Merkmale:
brauner Rücken, weisse Unterseite mit breitem schwarzen Halsband; schwarzes Band hinter dem Auge und auf der weissen Stirn, gelber Lidring; die weisse Flügelbinde des Sandregenpfeifers fehlt ihm; beide Geschlechter gleich.

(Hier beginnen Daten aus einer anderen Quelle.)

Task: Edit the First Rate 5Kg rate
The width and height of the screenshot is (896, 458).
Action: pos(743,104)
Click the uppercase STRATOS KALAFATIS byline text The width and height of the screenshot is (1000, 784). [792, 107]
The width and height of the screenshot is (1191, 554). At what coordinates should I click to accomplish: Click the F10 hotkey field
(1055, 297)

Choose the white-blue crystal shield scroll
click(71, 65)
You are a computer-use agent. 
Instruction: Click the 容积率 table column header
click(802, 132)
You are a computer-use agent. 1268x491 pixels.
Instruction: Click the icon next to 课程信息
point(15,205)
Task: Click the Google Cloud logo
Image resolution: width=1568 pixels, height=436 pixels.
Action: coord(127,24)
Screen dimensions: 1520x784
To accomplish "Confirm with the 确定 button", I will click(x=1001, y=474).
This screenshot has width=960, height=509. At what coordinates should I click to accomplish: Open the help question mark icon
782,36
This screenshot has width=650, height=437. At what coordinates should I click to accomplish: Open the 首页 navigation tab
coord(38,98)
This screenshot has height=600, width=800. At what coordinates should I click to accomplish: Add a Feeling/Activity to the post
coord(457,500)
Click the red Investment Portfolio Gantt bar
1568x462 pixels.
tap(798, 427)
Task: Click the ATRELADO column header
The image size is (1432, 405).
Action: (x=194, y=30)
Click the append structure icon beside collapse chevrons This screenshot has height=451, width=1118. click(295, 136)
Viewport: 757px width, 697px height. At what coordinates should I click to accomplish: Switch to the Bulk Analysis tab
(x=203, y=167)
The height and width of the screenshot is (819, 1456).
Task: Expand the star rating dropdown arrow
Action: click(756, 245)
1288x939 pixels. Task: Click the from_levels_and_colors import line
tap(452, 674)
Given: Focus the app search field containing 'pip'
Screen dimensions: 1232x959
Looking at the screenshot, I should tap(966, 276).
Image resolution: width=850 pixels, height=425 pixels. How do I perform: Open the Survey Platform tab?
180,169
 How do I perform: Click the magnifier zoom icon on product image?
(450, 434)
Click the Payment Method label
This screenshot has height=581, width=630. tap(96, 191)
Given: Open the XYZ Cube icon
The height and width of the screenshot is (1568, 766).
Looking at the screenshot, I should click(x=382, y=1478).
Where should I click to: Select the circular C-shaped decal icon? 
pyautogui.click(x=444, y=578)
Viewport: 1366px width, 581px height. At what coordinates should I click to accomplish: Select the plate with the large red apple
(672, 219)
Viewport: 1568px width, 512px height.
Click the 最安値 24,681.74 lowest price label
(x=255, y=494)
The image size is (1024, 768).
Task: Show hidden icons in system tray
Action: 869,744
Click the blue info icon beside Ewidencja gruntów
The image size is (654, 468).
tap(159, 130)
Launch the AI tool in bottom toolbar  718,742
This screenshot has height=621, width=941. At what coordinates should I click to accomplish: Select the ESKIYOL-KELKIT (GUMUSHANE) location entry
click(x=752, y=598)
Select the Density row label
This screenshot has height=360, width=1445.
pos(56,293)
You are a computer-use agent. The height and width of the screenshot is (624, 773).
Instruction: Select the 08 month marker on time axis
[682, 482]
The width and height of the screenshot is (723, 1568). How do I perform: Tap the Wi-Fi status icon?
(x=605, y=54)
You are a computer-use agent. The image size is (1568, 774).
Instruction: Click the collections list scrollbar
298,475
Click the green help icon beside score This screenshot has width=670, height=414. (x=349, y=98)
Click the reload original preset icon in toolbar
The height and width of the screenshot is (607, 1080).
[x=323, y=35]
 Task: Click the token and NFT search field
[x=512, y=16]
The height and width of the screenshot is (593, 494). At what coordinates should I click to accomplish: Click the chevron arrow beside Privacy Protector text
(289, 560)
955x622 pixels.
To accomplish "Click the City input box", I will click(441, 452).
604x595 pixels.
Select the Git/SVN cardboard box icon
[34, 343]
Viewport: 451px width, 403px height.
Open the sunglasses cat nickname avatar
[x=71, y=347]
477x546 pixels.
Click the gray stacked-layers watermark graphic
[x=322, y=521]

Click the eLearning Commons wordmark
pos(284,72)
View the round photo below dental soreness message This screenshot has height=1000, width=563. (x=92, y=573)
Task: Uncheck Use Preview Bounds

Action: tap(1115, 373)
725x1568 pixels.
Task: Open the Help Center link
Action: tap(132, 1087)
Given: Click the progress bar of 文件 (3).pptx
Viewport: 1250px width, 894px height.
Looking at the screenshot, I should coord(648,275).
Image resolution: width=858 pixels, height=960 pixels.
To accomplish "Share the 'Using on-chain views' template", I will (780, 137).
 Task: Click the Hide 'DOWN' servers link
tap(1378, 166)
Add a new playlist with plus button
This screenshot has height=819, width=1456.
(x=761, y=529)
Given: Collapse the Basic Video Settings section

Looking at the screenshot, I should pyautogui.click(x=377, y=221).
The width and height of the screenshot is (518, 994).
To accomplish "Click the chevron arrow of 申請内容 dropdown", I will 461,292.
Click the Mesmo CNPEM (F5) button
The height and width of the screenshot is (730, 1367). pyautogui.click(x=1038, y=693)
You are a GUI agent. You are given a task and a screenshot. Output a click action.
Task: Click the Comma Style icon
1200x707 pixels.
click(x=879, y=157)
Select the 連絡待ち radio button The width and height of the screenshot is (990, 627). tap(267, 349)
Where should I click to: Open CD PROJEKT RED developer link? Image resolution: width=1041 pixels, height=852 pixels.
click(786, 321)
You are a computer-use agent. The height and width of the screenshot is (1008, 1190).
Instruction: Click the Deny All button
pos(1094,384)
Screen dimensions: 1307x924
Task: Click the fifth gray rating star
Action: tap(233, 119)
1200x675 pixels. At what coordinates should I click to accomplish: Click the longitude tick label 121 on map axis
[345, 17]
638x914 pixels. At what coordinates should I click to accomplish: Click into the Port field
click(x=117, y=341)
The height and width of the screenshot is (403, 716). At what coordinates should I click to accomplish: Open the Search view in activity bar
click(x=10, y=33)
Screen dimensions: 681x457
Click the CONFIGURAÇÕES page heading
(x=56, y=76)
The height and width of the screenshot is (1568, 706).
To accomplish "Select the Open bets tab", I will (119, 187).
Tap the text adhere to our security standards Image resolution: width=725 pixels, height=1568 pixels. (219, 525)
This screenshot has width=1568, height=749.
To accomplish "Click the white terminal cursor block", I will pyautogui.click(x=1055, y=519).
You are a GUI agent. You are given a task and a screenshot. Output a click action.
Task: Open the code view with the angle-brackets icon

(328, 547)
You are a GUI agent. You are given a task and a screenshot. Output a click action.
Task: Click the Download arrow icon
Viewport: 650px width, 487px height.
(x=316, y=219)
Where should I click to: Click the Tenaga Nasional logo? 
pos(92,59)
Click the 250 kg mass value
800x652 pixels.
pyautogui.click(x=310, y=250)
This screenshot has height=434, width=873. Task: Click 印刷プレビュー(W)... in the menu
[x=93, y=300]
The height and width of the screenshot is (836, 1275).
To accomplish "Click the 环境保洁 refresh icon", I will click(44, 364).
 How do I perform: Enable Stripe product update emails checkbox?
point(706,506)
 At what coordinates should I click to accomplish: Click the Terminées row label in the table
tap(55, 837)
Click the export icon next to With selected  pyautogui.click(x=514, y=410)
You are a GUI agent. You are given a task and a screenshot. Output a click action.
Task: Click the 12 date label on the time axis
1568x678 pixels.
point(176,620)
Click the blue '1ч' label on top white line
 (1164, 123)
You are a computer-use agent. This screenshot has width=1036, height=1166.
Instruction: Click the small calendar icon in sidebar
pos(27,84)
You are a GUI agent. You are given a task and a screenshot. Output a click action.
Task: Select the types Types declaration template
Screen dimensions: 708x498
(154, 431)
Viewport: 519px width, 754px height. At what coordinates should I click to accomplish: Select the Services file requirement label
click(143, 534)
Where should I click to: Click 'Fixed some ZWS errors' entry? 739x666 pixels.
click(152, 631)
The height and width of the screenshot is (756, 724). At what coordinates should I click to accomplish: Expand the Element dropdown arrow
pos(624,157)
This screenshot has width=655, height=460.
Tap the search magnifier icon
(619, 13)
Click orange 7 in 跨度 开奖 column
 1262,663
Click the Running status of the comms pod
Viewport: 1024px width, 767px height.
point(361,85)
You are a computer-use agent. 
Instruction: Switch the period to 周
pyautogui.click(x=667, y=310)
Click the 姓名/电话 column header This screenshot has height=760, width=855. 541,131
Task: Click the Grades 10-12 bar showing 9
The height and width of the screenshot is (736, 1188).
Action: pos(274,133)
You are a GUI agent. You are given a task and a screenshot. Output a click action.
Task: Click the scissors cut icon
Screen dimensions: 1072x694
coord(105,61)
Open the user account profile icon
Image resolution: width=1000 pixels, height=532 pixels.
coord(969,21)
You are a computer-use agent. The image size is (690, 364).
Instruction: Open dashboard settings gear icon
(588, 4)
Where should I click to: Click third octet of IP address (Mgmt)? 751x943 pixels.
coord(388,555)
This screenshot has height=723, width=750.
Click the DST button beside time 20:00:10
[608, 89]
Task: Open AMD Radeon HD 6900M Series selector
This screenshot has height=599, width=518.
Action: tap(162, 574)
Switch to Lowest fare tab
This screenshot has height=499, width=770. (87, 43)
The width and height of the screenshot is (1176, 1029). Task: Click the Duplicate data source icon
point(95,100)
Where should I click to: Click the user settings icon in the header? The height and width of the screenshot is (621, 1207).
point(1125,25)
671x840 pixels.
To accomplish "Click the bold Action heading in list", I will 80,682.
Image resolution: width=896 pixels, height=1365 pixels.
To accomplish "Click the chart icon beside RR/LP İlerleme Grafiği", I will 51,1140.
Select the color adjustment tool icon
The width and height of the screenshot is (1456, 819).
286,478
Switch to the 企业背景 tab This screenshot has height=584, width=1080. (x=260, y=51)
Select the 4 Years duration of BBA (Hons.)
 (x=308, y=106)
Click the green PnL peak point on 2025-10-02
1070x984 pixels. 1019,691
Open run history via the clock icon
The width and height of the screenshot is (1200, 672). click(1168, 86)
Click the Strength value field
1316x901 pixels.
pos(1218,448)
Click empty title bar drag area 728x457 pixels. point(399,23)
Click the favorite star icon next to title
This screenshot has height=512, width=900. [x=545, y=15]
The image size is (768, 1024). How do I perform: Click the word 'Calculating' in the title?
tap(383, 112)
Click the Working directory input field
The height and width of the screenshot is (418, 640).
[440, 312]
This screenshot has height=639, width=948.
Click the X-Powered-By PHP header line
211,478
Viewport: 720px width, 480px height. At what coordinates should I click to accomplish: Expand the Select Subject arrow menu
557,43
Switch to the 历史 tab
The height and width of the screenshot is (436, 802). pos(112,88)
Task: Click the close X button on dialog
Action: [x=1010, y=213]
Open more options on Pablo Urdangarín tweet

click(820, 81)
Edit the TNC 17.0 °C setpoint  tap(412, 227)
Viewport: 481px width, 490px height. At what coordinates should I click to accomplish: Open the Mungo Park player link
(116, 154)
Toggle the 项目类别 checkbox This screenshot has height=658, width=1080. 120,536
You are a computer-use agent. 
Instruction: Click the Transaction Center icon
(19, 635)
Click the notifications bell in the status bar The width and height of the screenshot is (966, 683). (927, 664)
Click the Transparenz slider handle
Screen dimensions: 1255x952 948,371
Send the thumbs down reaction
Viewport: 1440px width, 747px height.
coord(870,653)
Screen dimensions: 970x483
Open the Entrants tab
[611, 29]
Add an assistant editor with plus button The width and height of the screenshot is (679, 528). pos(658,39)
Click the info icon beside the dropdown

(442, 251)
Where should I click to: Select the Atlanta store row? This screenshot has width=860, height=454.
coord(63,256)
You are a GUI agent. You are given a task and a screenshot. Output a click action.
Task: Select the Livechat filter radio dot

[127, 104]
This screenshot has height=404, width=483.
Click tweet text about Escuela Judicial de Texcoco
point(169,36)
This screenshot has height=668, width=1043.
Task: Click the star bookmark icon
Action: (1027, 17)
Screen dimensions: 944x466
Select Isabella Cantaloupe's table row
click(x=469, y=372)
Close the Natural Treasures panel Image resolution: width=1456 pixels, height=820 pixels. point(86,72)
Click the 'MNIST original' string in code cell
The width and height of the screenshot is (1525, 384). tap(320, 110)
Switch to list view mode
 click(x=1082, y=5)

| Bestand in der Schweiz (Paare): 100-120 | Rote Liste 2001:
verletzlich |
Zugverhalten:
Langstreckenzieher |
| Grösse (cm):
15 |
Gewicht (g):
30-50 |
Gelegegrösse:
4 |
| Brutort:
Boden |
Brutdauer (Tage):
24-25 |
Nestlingsdauer (Tage):
24-27 |
| Nahrung:
Insekten, Würmer |
Vogelgruppe:
Watvögel |
Lebensraum:
Kiesflächen an Fliessgewässern, Kiesgruben |
Der gut sperlingsgrosse Flussregenpfeifer ist ein ungewöhnlich gut getarnter Vogel. Sein Lebensraum sind Kies-, Schotter- und Sandbänke an natürlich fliessenden Flüssen. Ein nicht unbedeutender Teil der heutigen Population brütet jedoch auch in Kiesgruben. Auf solchen vegetationsarmen Flächen sind sowohl die Altvögel selber wie auch ihr Gelege und ihre Dunenjungen für ungeübte Augen kaum auszumachen. Kommt ein Mensch oder ein Raubfeind ihren Jungen zu nah, geben die Altvögel hingegen ihre Tarnung plötzlich aus. Sie fliegen vor den Eindringling, stellen sich flügellahm und geben auffällige Rufe von sich. Die Vögel ziehen alle Aufmerksamkeit auf sich und locken den Eindringling von den Jungen weg. Dieses Verhalten nennt man Verleiten. Der Flussregenpfeifer kann erstaunlich schnell rennen. Die Beine werden bei einem Spurt über eine Kiesfläche so rasch bewegt, dass sie kaum zu erkennen sind. Seine Beute - Insekten, Spinnen, Krustentiere und Würmer - ortet der Vogel in der Regel optisch. Gelegentlich kann man jedoch auch beobachten, wie ein Flussregenpfeifer energisch auf dem Sand oder Schlamm herumtrampelt und so seine Beute aus deren Schlupfwinkeln aufscheucht. Der Bestand dieses Watvogels ist zwar seit den Siebzigerjahren eher angestiegen und es hat diverse Neuansiedlungen gegeben, dennoch bleibt er klein und verletzlich. Zudem fallen viele Bruten Störungen durch Freizeitaktivitäten, der Kiesausbeutung und dem Hochwasser zum Opfer. Auch sind viele Brutplätze oft nur kurzfristig für den Flussregenpfeifer geeignet, weil sie ohne Gegenmassnahmen rasch zu überwuchern beginnen.